ナチスの大量虐殺で「国を持たないと殺される」

例えばウィリアム・シェイクスピアの『ベニスの商人』では、ユダヤ人は貸金業を営むシャイロックのような悪役として描かれています。『ベニスの商人』はユダヤ人にとっては侮辱的な内容の戯曲です。

そうした何百年にも及ぶ不当な差別、迫害が続き、ついには国家による組織的な大虐殺も経験することになります。言うまでもなく第二次大戦中のナチス・ドイツによる大虐殺、いわゆるホロコーストです。
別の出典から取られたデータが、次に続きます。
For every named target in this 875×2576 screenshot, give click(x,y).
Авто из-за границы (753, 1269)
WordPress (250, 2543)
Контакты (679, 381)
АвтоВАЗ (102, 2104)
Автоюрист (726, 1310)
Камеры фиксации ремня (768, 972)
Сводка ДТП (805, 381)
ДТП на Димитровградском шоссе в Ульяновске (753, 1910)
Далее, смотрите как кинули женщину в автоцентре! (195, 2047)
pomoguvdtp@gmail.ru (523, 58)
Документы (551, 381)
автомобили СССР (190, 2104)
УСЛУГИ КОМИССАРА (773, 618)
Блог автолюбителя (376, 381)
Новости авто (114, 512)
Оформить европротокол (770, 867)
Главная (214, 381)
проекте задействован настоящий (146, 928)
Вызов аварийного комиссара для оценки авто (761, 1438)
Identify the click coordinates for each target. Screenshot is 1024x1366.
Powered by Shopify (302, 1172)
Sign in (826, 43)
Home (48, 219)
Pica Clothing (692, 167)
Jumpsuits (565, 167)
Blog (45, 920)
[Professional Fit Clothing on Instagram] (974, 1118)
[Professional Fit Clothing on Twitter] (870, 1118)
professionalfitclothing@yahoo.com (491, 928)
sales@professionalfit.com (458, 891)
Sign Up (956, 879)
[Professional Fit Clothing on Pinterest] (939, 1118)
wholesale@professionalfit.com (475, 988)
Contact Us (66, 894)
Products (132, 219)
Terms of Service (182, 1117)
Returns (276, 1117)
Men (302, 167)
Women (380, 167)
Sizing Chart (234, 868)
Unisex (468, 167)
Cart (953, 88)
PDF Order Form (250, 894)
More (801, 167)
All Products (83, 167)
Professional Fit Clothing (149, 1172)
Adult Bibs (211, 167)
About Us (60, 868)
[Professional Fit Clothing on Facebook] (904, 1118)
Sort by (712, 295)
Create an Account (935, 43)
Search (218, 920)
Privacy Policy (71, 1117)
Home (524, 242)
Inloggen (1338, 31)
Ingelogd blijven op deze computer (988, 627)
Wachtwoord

およそ600万人ものユダヤ人が殺されてしまいます。安易な比較はできませんが、これは第二次大戦中の日本の戦死者のおよそ2倍の数に相当します。ヨーロッパにいたユダヤ人の3人に2人が殺害されるというすさまじい大虐殺でした。

第二次大戦におけるドイツの敗北でホロコーストは終わりますが、ユダヤ人たちは、長年の迫害とホロコーストを経て、「自分たちの国を持たないとユダヤ民族は生き残れない。身の安全は守れない」と強く決意したのです。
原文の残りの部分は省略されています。